:: DATA RECORDS ::
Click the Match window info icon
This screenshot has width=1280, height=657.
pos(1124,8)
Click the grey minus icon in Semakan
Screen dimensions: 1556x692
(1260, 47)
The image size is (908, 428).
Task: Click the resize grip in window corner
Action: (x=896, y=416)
:::
◆ WORK TASK:
With no line omitted, copy all the data exactly.

◆ RESPONSE AREA:
Click the Match window info icon
This screenshot has width=1280, height=657.
pos(1124,8)
Click the grey minus icon in Semakan
Screen dimensions: 1556x692
(1260, 47)
The image size is (908, 428).
Task: Click the resize grip in window corner
Action: (x=896, y=416)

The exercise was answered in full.